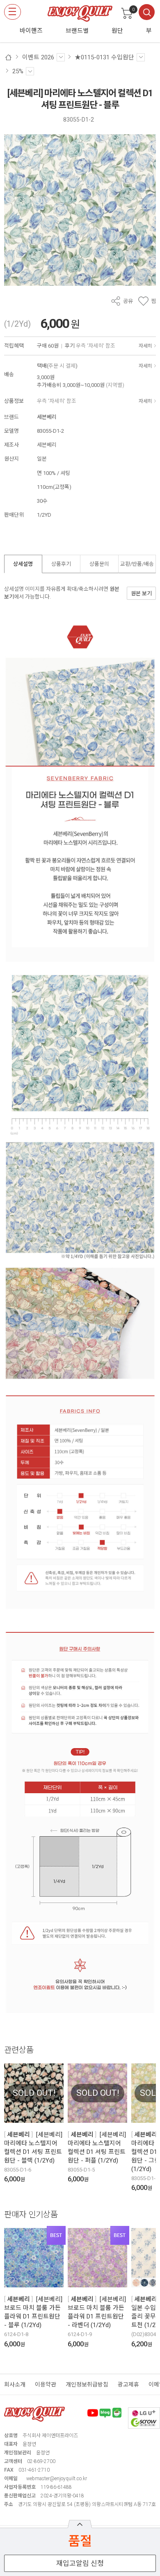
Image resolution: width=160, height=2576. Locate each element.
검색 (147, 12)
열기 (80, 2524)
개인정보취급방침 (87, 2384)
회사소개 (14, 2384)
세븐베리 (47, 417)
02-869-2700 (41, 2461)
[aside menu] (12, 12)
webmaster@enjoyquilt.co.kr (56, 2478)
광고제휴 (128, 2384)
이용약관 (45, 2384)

==========

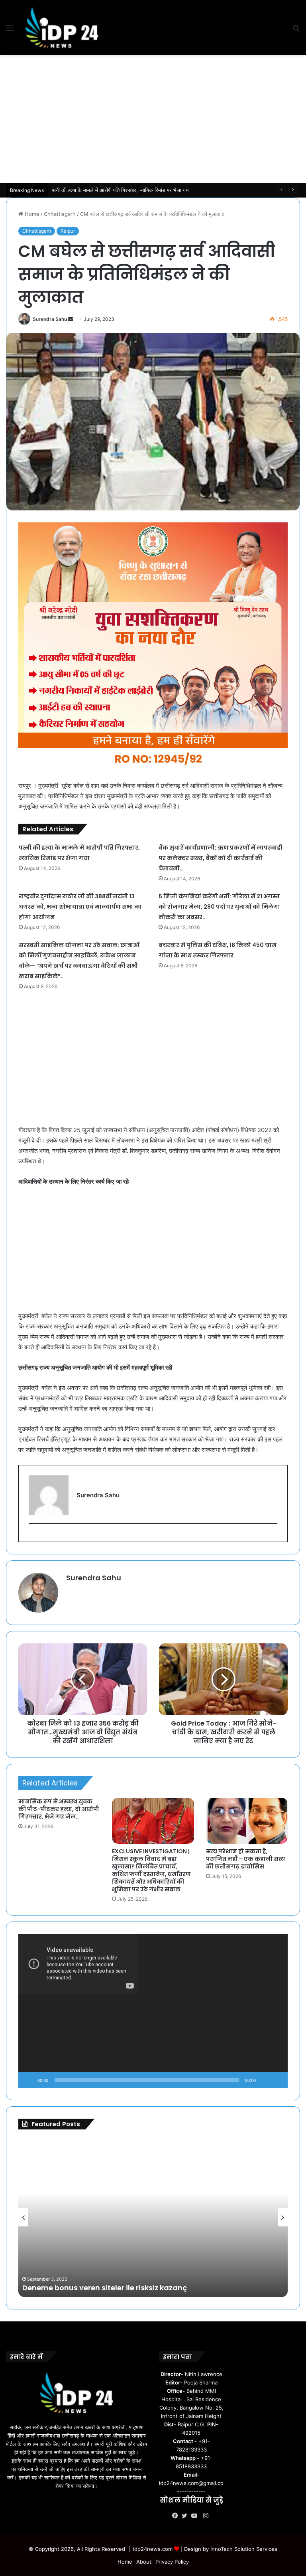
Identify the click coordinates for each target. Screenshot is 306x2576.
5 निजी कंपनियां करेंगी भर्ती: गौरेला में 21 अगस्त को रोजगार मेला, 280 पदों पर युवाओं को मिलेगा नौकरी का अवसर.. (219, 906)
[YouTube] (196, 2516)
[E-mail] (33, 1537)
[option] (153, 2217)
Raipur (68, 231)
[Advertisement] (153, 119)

==========

WORK ORDER: In the data above, how many lines include the word "each"? Answer with the number only.

SOLUTION TO THIS TASK: 2